Current guidelines simplify the foundational treatment approach in HFrEF. They no longer dictate the exact sequence for the initiation or uptitration of first‑line therapies, but instead emphasize the benefit of establishing all HFrEF patients on the 4 pillar medications and optimizing therapeutic doses thereafter. In other words, the guidelines provide a final therapeutic goal (ie, the use of all recommended drug classes at full doses), but allow for an individualized approach to achieve it. In this study, target doses of RASIs were achieved in 23% of the patients with HFrEF, more frequently among those treated with ACEIs/ARBs than those receiving ARNIs. However, a higher proportion of patients receiving ARNIs than those on ACEIs/ARBs were still undergoing uptitration. Since a majority of patients in this study were hospitalized, the proportion of patients in the process of reaching target doses was high. In the TRANSITION study, the primary end point of achieving the target dose of sacubitril / valsartan by week 10 of treatment was met by 45.6% of the Polish patients and 48.4% of the non‑Polish participants.17 Barriers to achieving the target dose of ARNIs may include CKD, hypotension, or hyperkalemia. A secondary analysis of the PARADIGM‑HF study, showed that among the MRA‑treated patients with symptomatic HFrEF, severe hyperkalemia was more likely to develop during treatment with enalapril than with sacubitril / valsartan. These data suggest that neprilysin inhibition attenuates the risk of hyperkalemia when MRAs are combined with other inhibitors of the RAS.20
This study has several important limitations. The main one is its observational design. First, some patient records contained incomplete information. Second, the study focused mainly on hospitalized patients. It should be emphasized that the HEROES population reflects the wider Polish HF study group, which makes these results especially relevant and distinctive in the national context.

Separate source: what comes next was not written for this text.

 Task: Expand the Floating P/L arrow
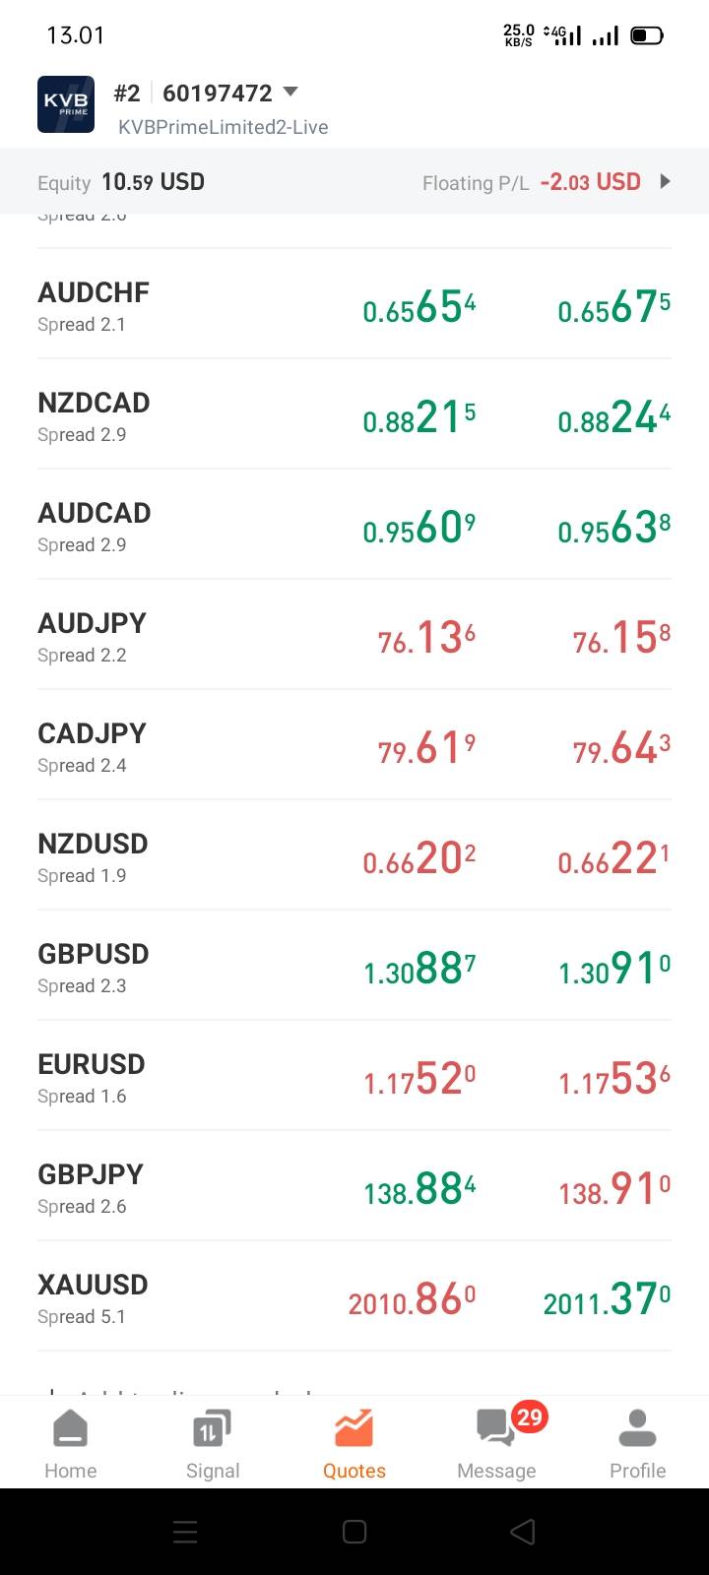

Among HFrEF patients, the frequency of RASI use is satisfactory, but the percentage of patients treated with ARNIs is still too low. Similarly, the proportion of patients receiving the full target dose of ARNIs is insufficient. There are multiple reasons for the incomplete implementation of the current guidelines. Further studies are needed to identify these factors in detail, and to develop simple protocols for clinicians aimed at optimizing RASI treatment.